Saved entries:
---------------

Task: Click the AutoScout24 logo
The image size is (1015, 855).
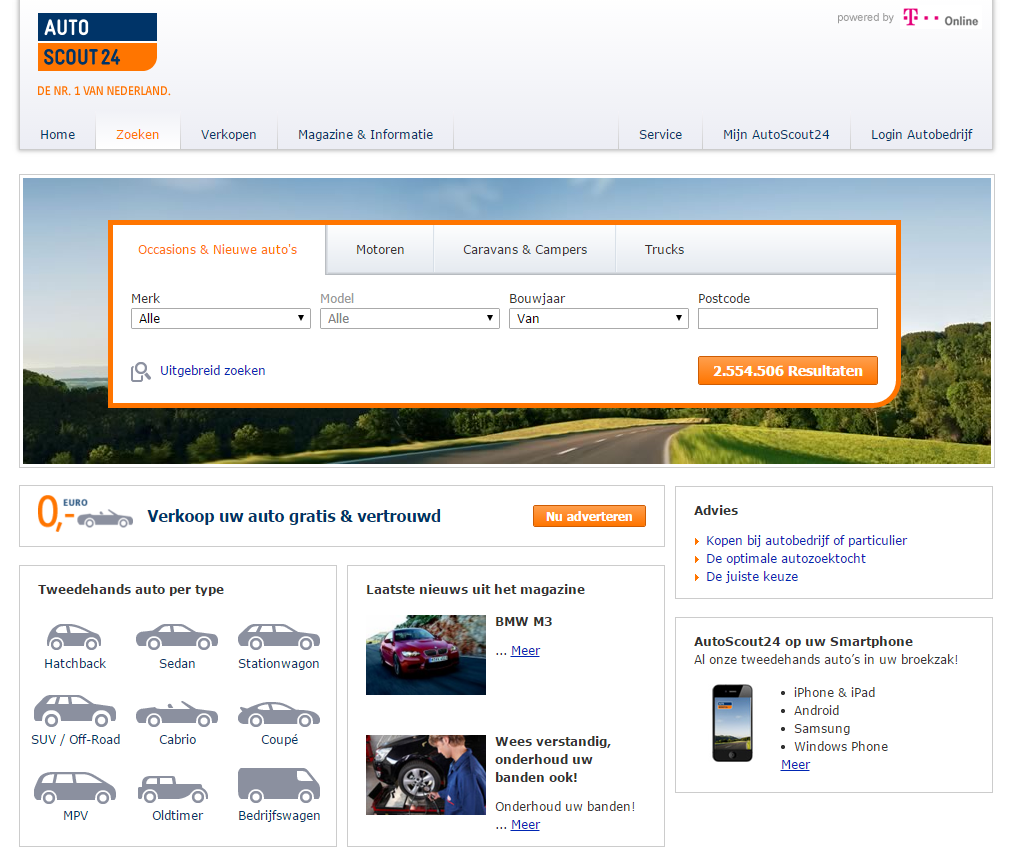Action: (97, 42)
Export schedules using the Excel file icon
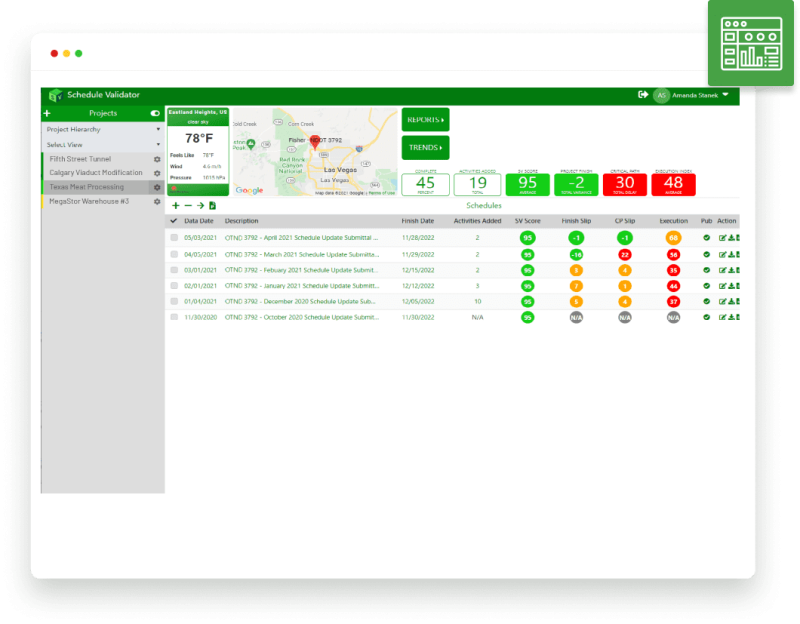The width and height of the screenshot is (800, 624). (213, 206)
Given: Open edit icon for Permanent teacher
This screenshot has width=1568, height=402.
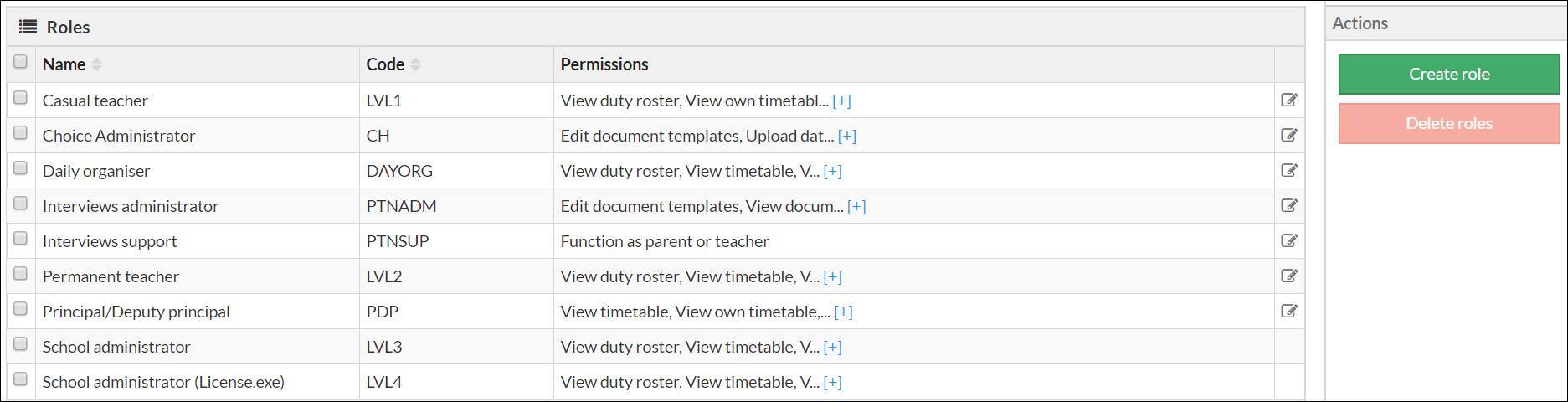Looking at the screenshot, I should (x=1288, y=276).
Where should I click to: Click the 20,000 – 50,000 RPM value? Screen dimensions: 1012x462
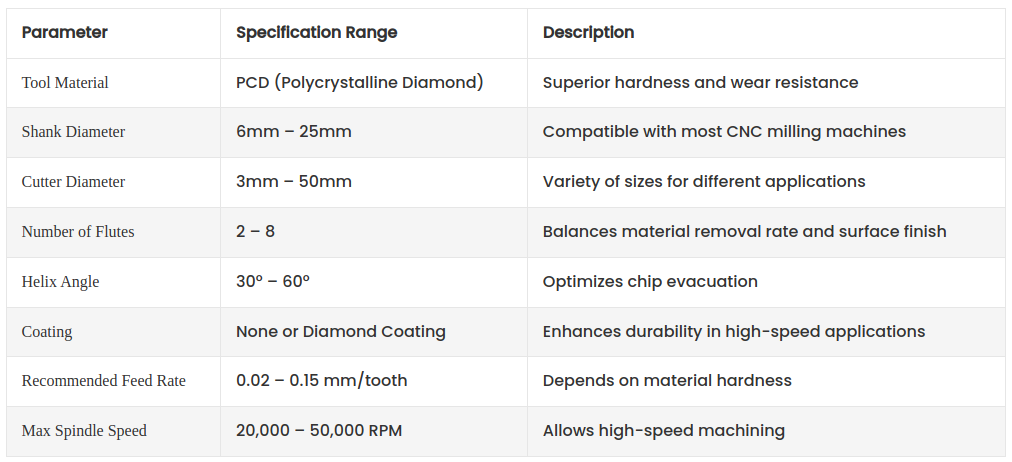(319, 431)
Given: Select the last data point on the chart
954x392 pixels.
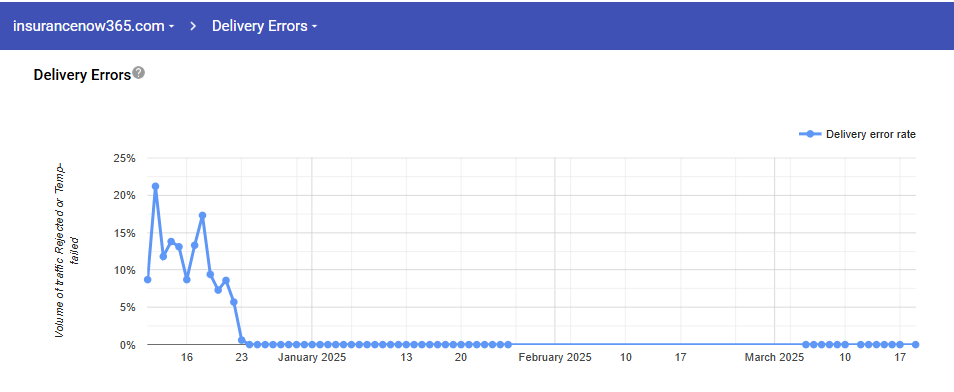Looking at the screenshot, I should point(916,345).
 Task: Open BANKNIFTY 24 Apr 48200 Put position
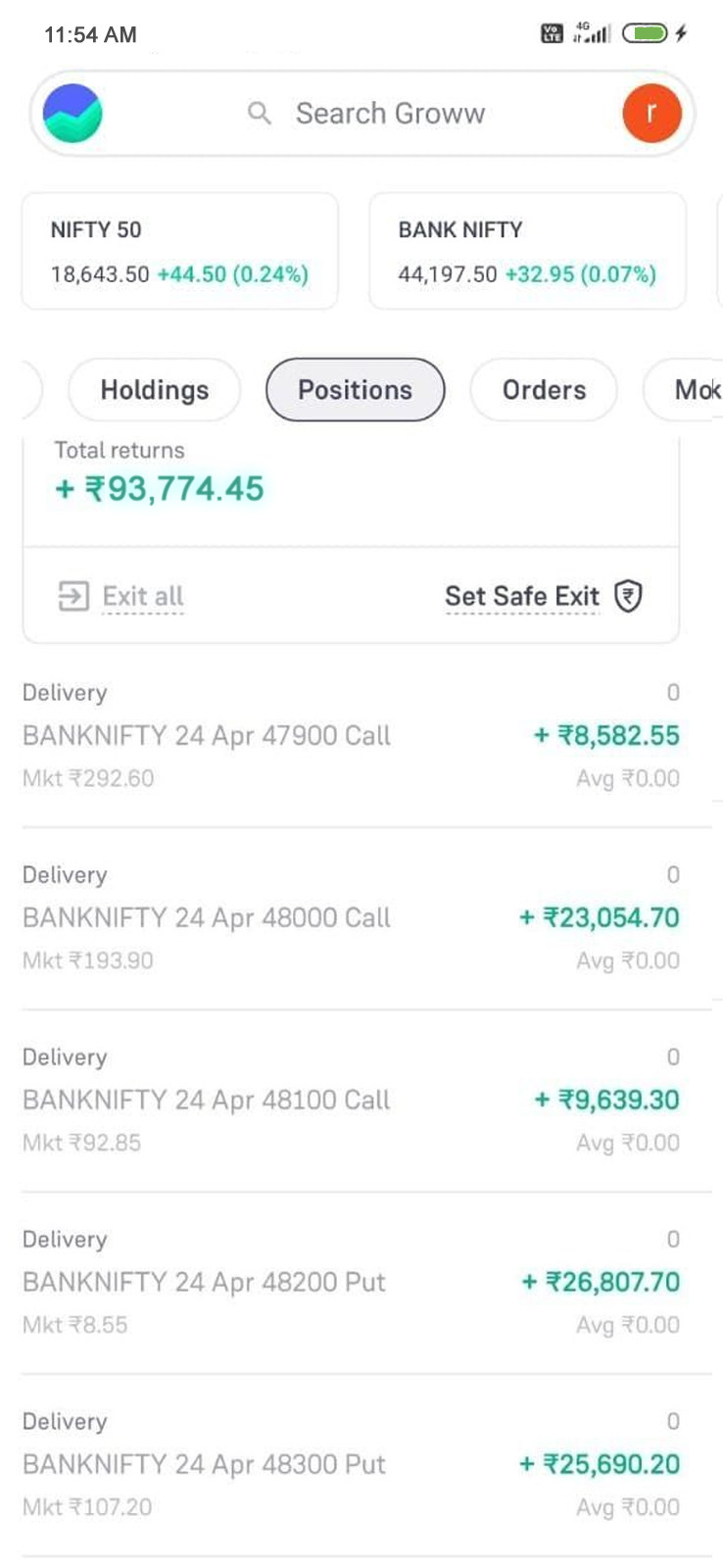tap(351, 1282)
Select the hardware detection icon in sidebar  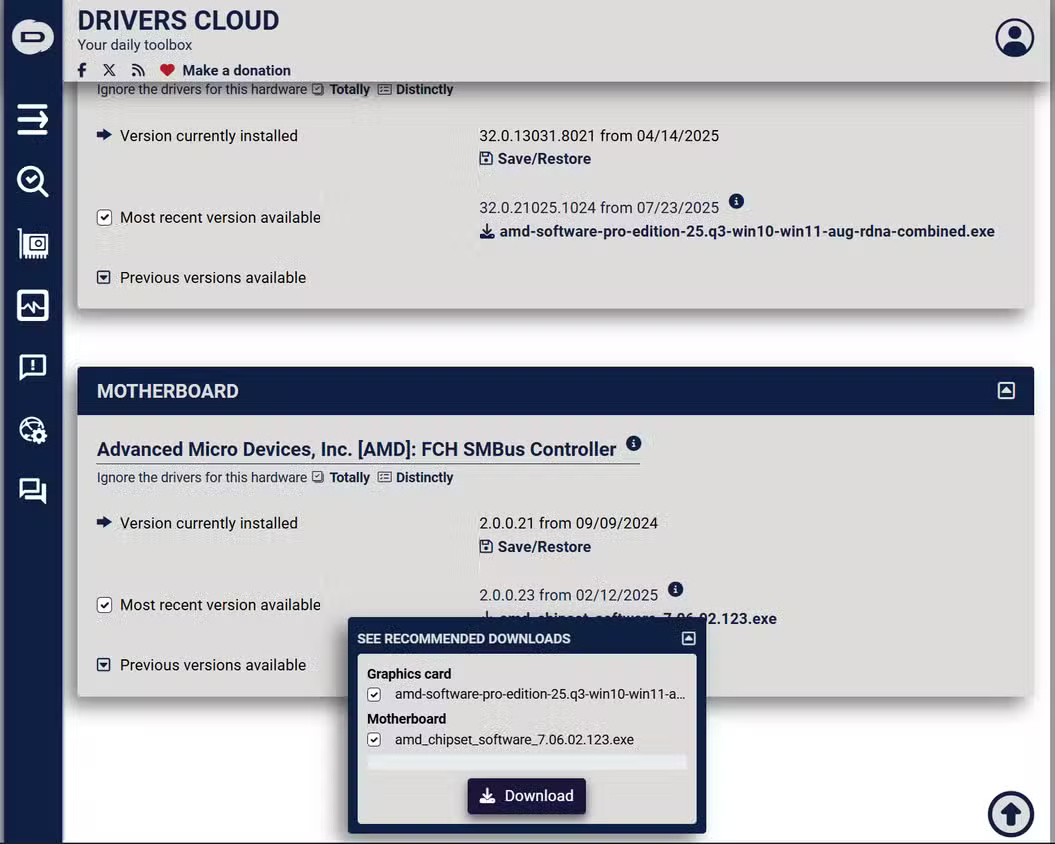point(32,244)
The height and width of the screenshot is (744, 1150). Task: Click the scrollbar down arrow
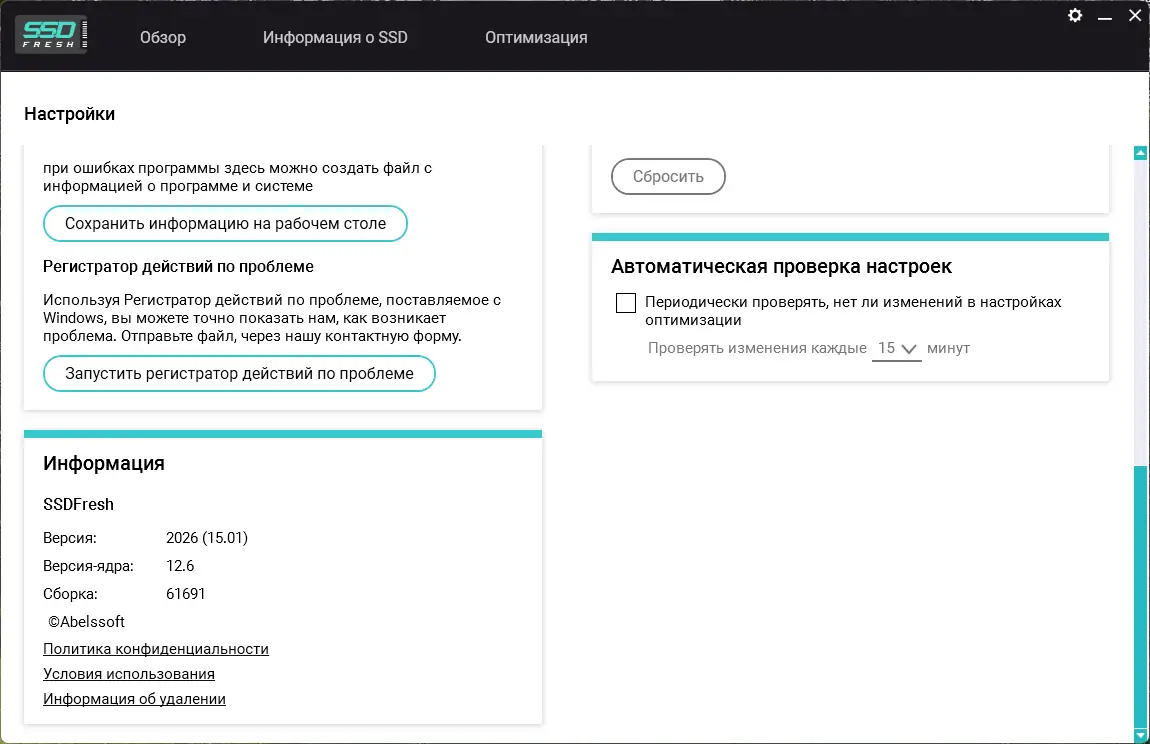[x=1140, y=733]
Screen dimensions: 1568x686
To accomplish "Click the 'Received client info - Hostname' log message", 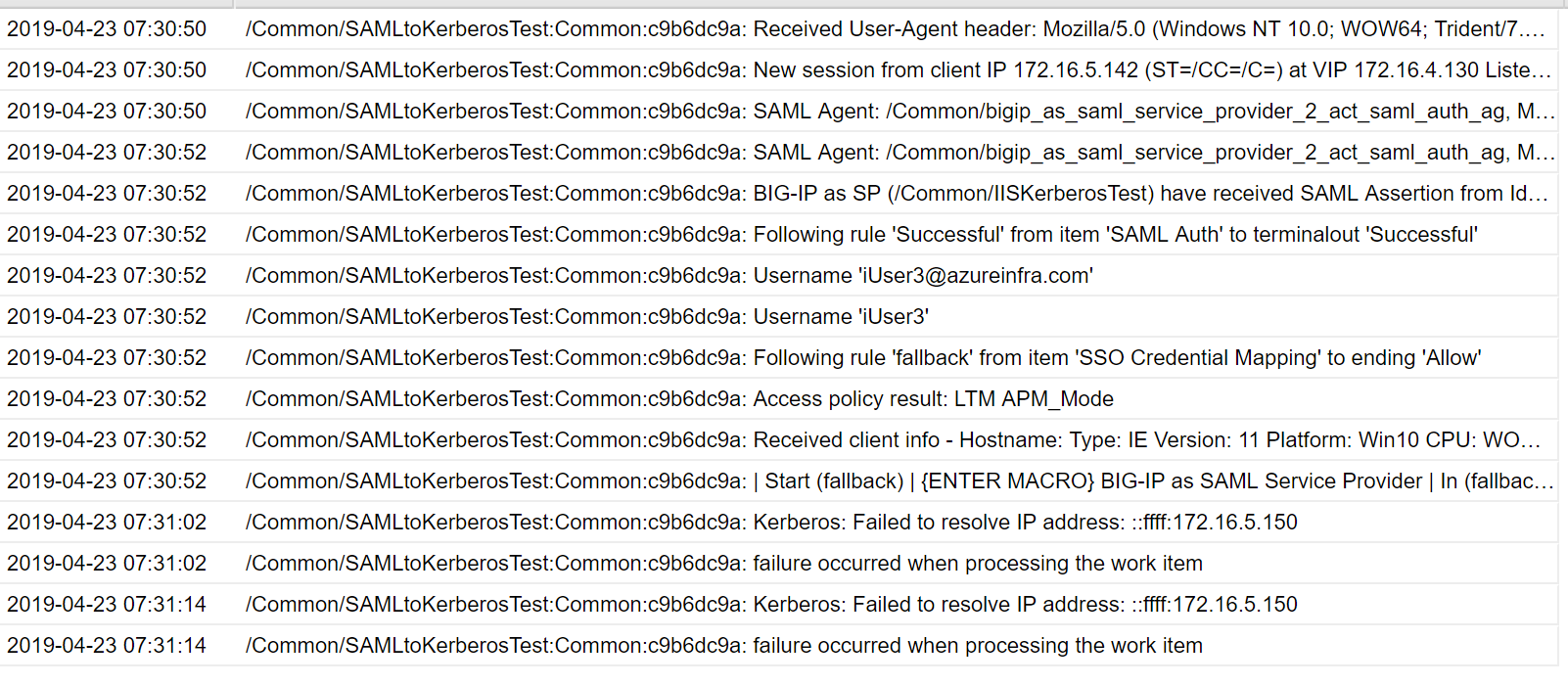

---------------

§ Description of the task
In the records, which lines use the word "Given"? Report them.

§ Reply
Given: Open edit icon for Permanent teacher
Given: Select the last data point on the chart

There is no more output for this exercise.